A dual-stream refinement module with Transformer-based cross-attention is proposed to denoise more effectively by suppressing multiple noise types, including those tied to relevant and irrelevant frequency components.
The model also includes a frequency-spatial fusion module to improve detail reconstruction and enable stronger interaction between spatial and frequency representations.

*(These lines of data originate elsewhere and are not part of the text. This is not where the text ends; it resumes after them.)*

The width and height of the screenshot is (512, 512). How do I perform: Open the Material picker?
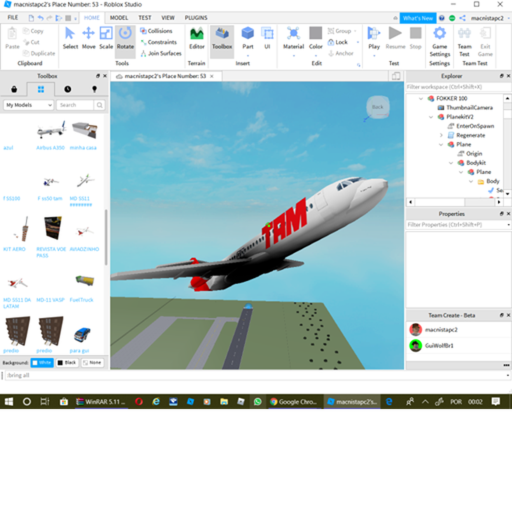click(x=293, y=38)
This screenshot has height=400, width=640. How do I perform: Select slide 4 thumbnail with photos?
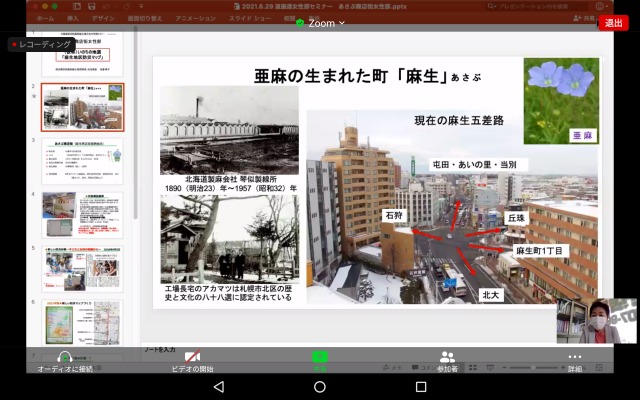click(x=83, y=214)
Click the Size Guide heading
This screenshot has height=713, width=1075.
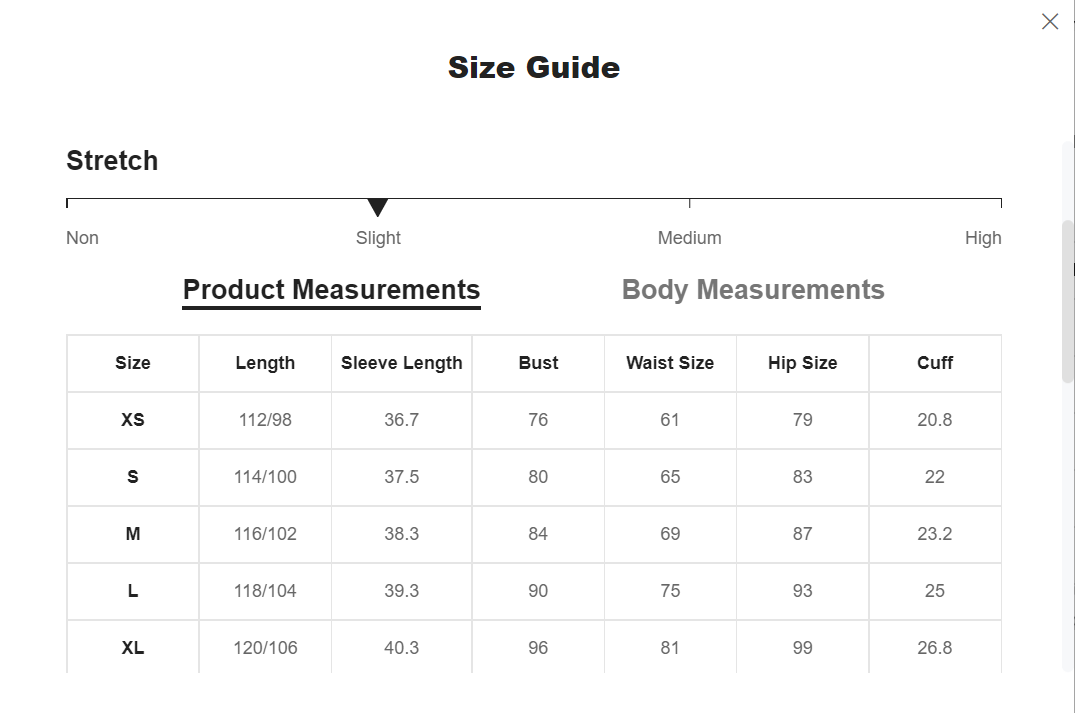pyautogui.click(x=534, y=67)
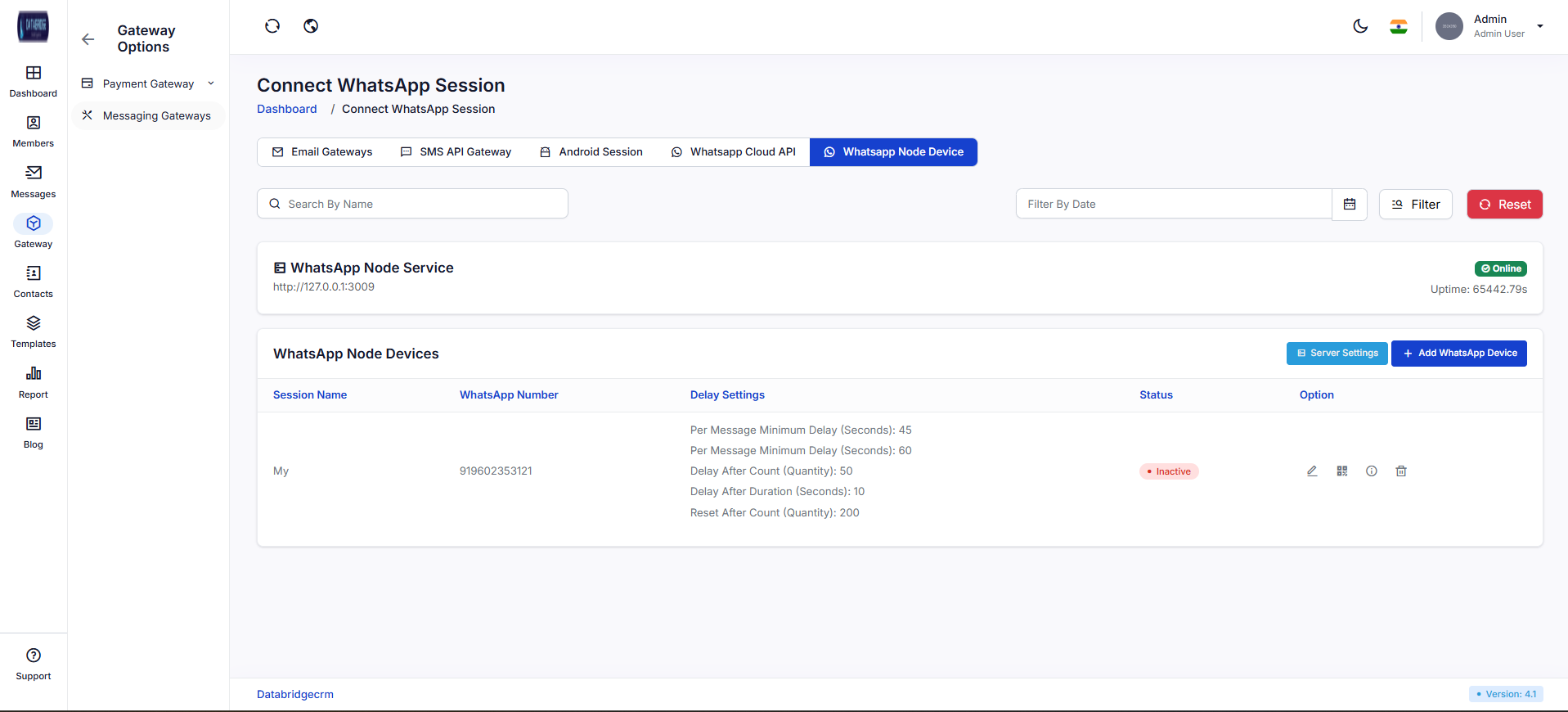1568x712 pixels.
Task: Click the Search By Name field
Action: tap(412, 205)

Experiments on multiple benchmark datasets reportedly show CGFformer delivers notable performance gains over existing pansharpening methods.

Abstract

Pansharpening aims to generate high-resolution multispectral (HRMS) images by fusing low-resolution multispectral (LRMS) images with high-resolution panchromatic (PAN) images. However, the current mainstream frequency-based pansharpening methods employ fixed frequency filters, which cannot precisely adapt to complex and spatially diversified frequency distributions in PAN and MS images. Furthermore, existing denoising strategies insufficiently exploit frequency components for denoising and struggle to suppress various noise types accurately. To address these challenges, we propose CGFformer, a cluster-guidance frequency Transformer that focuses on varying frequency distribution and interactions between frequency and spatial components. Specifically, we design an adaptive separation module that integrates local features and non-local information through K-means clustering, enabling more precise separation of high- and low-frequency components. Subsequently, we introduce a dual-stream refinement module combined with Transformer-based cross-attention to remove various noise, allowing the network to jointly suppress frequency-relevant and irrelevant disturbances. In addition, we develop a frequency-spatial fusion module designed to enhance detail and facilitate spatial-frequency interaction, ensuring more effective reconstruction of spatial structures in the fused results. Extensive experiments on multiple benchmark datasets demonstrate that the proposed CGFformer achieves notable improvements over existing pansharpening approaches.